Problem: Output only these lines, set down exactly: the one containing "Tap the status bar clock showing 7:39" and each line after it through the end of the records.

[Opening Records provided section]

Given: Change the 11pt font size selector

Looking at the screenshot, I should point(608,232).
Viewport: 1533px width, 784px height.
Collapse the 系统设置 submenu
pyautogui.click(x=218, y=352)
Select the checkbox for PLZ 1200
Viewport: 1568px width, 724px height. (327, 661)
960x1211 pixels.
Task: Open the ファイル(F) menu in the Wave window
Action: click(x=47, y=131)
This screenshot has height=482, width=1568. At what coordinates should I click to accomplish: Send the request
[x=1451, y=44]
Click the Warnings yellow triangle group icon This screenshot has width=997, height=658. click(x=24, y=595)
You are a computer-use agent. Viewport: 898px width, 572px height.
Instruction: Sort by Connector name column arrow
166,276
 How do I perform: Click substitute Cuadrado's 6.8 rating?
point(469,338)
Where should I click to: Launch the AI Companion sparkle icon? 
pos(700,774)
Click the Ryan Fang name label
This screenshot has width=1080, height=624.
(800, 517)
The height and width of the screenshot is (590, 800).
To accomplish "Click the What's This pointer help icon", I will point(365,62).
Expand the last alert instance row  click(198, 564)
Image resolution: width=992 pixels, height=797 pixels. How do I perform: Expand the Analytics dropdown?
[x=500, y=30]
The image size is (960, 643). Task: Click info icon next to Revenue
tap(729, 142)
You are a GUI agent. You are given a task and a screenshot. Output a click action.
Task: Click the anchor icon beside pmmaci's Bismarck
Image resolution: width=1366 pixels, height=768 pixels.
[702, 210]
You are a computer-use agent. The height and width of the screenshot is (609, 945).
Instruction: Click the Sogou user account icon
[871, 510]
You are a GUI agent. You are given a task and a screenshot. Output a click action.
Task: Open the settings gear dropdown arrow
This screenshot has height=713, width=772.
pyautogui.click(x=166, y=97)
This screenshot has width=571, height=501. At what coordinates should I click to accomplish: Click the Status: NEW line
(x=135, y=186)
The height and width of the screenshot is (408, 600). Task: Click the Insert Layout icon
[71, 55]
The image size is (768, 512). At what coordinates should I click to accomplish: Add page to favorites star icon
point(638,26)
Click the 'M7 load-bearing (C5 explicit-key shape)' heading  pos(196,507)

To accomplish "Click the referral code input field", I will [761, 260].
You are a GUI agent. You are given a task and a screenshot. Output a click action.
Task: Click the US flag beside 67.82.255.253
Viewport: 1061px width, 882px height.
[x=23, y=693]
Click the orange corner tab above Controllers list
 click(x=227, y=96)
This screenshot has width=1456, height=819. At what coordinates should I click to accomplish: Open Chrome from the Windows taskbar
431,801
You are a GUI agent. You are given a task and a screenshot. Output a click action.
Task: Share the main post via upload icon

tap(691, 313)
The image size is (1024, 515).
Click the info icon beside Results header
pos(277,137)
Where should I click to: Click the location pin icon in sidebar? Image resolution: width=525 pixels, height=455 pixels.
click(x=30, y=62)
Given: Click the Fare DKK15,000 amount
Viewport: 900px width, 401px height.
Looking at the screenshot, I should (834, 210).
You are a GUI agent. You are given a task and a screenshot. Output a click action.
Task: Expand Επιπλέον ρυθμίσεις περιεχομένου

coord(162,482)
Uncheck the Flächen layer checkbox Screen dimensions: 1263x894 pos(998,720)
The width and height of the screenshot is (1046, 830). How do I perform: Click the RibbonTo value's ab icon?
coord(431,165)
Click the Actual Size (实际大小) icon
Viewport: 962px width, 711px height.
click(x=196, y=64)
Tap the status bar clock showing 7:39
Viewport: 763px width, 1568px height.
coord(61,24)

[Closing Records provided section]

Solution to this exercise:
Tap the status bar clock showing 7:39
Viewport: 763px width, 1568px height.
coord(61,24)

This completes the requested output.